Bei Kabellosen Kopfhörern kenne ich mich aber krass zu wenig aus, um hier eine gute Empfehlung abzugeben. Ich würde probehören gehen und da die, falls du bei der wireless-Entscheidung bleibst, die üblichen Verdächtigen, also Sennheiser, AKG, Denon, einbeziehen und mir vllt noch Phillips und Sony antun.


----------



## quaknuss (18. Oktober 2012)

*AW: wireless Headset/Kopfhörer + Soundkarte?*

Hallöles.
Ok, also 130 Euronen ist schon stolz. Vorallem werd ich das Mikro wohl nur für Skype etc. brauchen. Und wenn ich am anderen Ende blechern klinge, ist's mir auch eher wurscht. Muss es ja nicht selber hören. 
Dann wird's wohl erstmal das DT770. Habe allerdings gesehen, dass es den wohl nicht (mehr) in der Manufaktur zu mIndividualisieren auf der Beyerdynamicseite gibt. Da sind nur der DT 880 und 990 angeboten. Weiß jemand, wie die sich zum 770 verhalten? Hätte bei so einem Preis natürlich gerne ein individuelles Teil. 
Habe auch in einem relativ aktuellen Test auf chip ( Soundblaster Recon3D PCIe: Soundkarte im Test - News - CHIP Online ) gelesen, dass der Soundblaster Recon 3D PCIe wohl einen sehr guten Kopfhörerausgang hat und ansonsten auch recht gut ist. Hat jemand Erfehrungen mit diesem Ding? Gibt's da Empfehlungen oder eher Abraten von eurer Seite?

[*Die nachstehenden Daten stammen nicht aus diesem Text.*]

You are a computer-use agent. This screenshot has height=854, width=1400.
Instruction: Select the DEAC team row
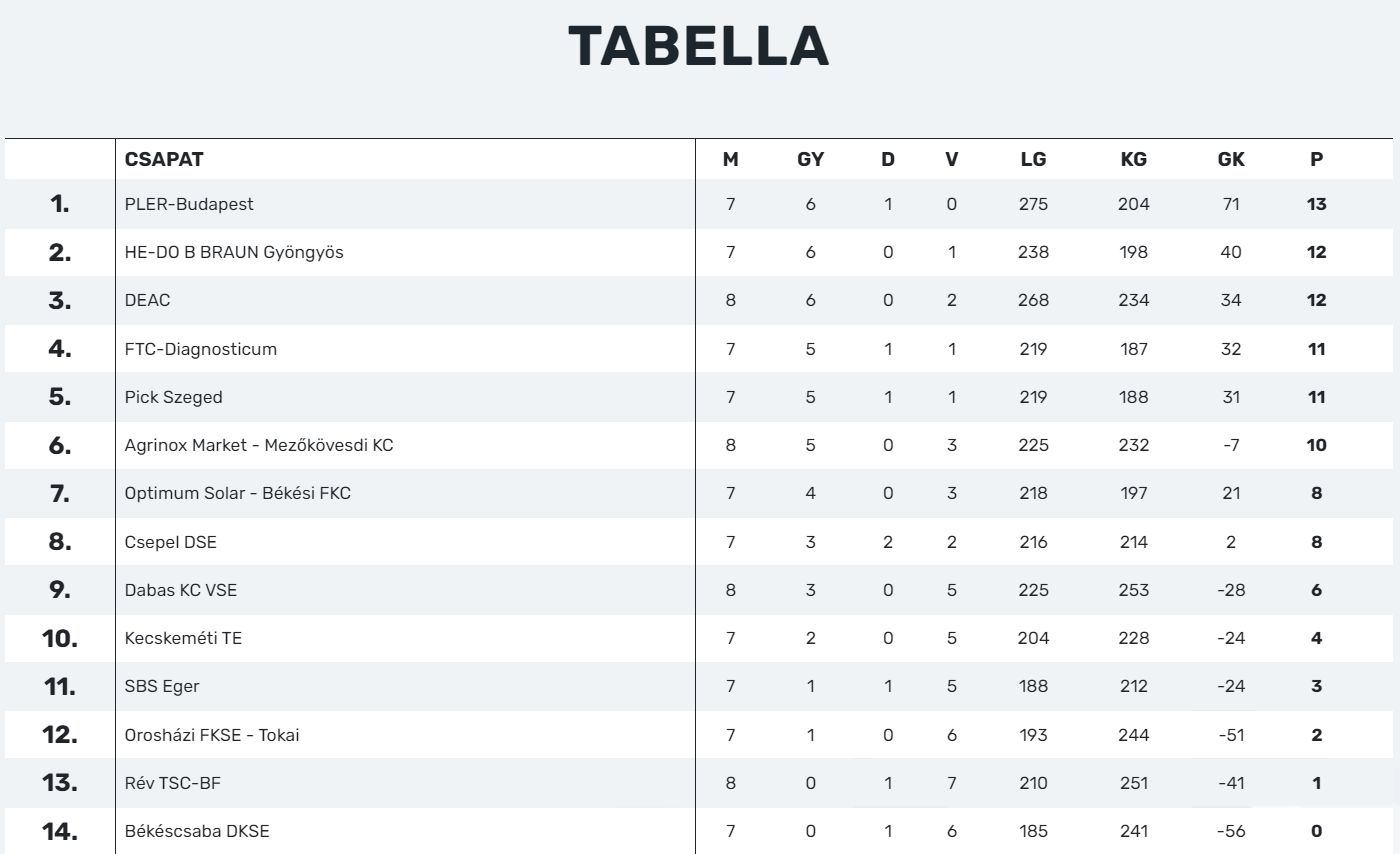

Danke euch nochmal und lieben Gruß,
Quaknuss.


----------



## Darkseth (18. Oktober 2012)

Kauf den dt 770 als Pro version für 149€ bei thomann.de. den zu individualisieren kostet unnötigen aufpreis^^

Die recon3d ist ziemlichet Müll. Klanglich deutlich schlechter als die alte x-fi serie. Der kopfhörer anschluss hat auch keinen kopfhörerverstärker.

Zum dt 770 passt eine externe creative sound blaster x-fi HD sehr gut.
Altrrnativ ne asus xonar dgx, kostet etwas weniger, dafür schlechterer klang und etwas schwächerer kopfhörerverstärker.

Wenns nur zum skypen ist würd ich aber eher nen superlux 681 nehmen.
Dt 770 lohnt sich da eher wenn du die klangqualität willst beim zocken und vor allem musik


----------



## quaknuss (18. Oktober 2012)

*AW: wireless Headset/Kopfhörer + Soundkarte?*

Also die KH's sind schon für Gamong, Filme und Musik, nur das Mikro ist da sekundär. Aber ich will guten sauberen Klang, deshalb darf's auch was ordentliches sein.
Als Soundkarte möchte ich lieber ne interne als ne externe Variante, diese allerdings mit Frontpanel oder Tischinterface.
Hab mal bei Beyerdynamic nachgehorcht, den 770 gibt's echt nicht mehr individualisiert.  ei so ner "Lebensinvestition" ist's halt schon echt schön, wenn's individuell ist, auch wenn's was kostet. Schnickschnack, mag mancher sagen, aber ich mags. 
Wie steht's denn mit dem "halboffenen" 880 im Vergleich zum 770? Hat da wer Erfahrungen?

Nochmal danke euch und lieben Gruß,
Quaknuss.


----------



## Darkseth (18. Oktober 2012)

*AW: wireless Headset/Kopfhörer + Soundkarte?*

Weniger bass, dadurch etwas präziser, mehr auflösung (subjektiv zumindest, da der bass weniger überlagert) und etwas größere Bühne.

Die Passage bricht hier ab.